The research team surveyed health insurance providers, pharmacy benefit managers, employee benefit consultants and employer groups in the United States to understand respondents’ opinions regarding barriers and solutions to evaluating four indirect treatment benefits: absenteeism, presenteeism, caregiver burden, and quality of life.

While all respondents rated traditional outcome measures such as efficacy, safety and cost as highly important in value assessments, survey results showed that the inclusion of indirect benefits was of low importance to payers, but of higher importance to employer stakeholders. The difference of opinion was most striking around absenteeism.

“Several factors may explain this disconnect, including the fact that employers can shift the cost and risk of health care to payers, but they cannot shift broader impacts of lost productivity and functional status outside of their organizational boundaries,” said Michael Ciarametaro, MBA, vice president of research at NPC and one of the study’s authors. “While the employer values improvements in productivity and can gain economically by the use of medications that improve it, payers do not economically gain from workers’ productivity.”

Both groups agreed that the difficulty of measuring the benefit accrued from improvements in the benefit categories is a barrier to their inclusion, as is the lack of resources to collect and analyze the data.
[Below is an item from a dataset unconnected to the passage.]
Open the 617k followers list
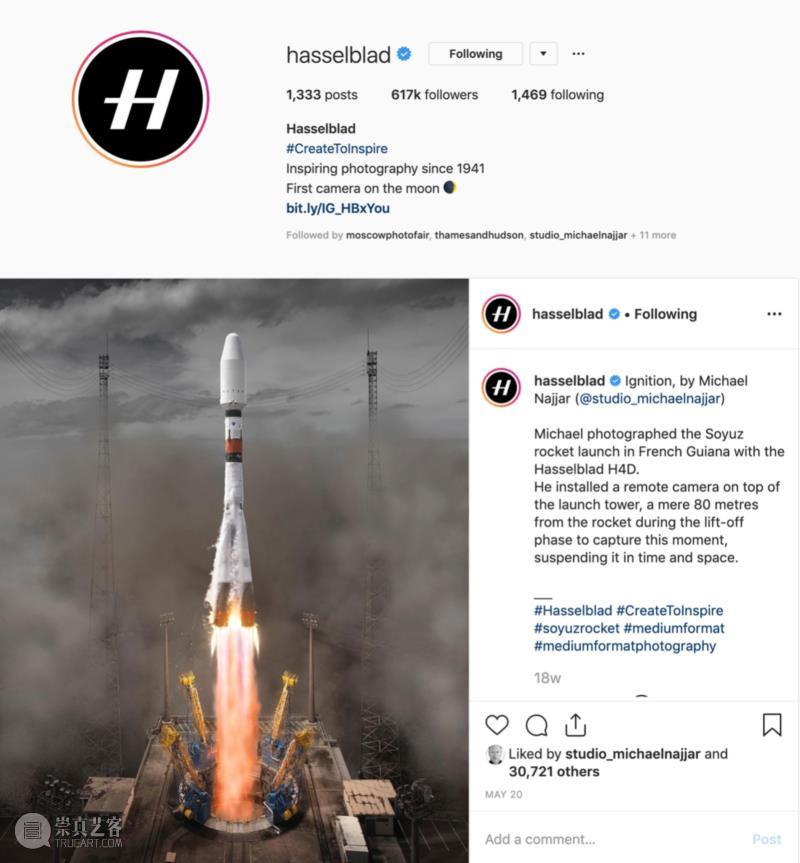This screenshot has width=800, height=863. coord(434,95)
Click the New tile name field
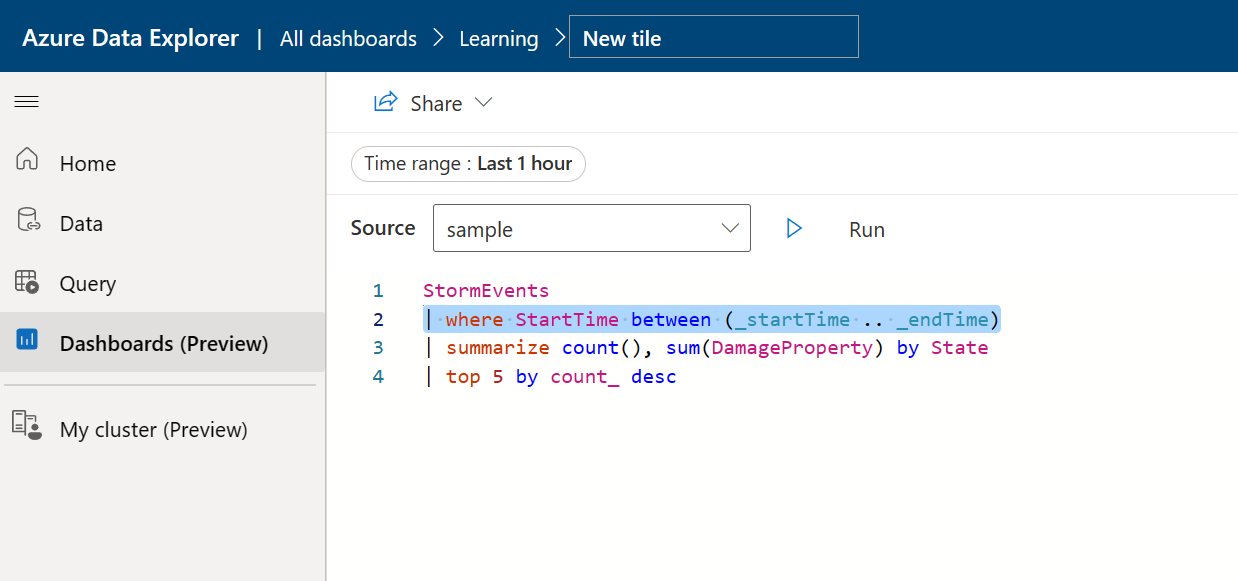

Payers also acknowledged such cultural barriers as the perception that indirect benefits have no value.

However, nearly half of respondents agreed that certain medical conditions—those that involve treatment over long time periods and that result in disability—were more likely to result in increased burden of care and that, for these conditions, a consideration of indirect benefits was more likely to occur.

The researchers concluded that therapies that improve physical or mental function accrue benefits both directly and indirectly and can only be adequately assessed if measurement standards for indirect benefits and quantifiable measures are established. Absenteeism was perceived as having the most potential to provide indirect benefit measures.

“Because the absenteeism measure has the fewest measurement challenges and is valued by employers, efforts to incorporate broader benefits into value assessment should begin with absenteeism,” said David Wamble, PhD, MBA, director of health economics at RTI Health Solutions and a study author.

This work was completed against the backdrop of a rising trend in the development of value assessment frameworks to help inform patient, provider, and health care purchaser decision-making on the value of new medical technologies and medications. Such diverse organizations as the American College of Cardiology, Institute for Clinical and Economic Review, and Memorial Sloan Kettering Cancer Center have developed value-based assessment programs. The goal of these frameworks is to estimate the improvement in patient outcomes from a pharmaceutical product or technology and the increased and/or offsetting costs associated with use of that technology compared with other available treatments.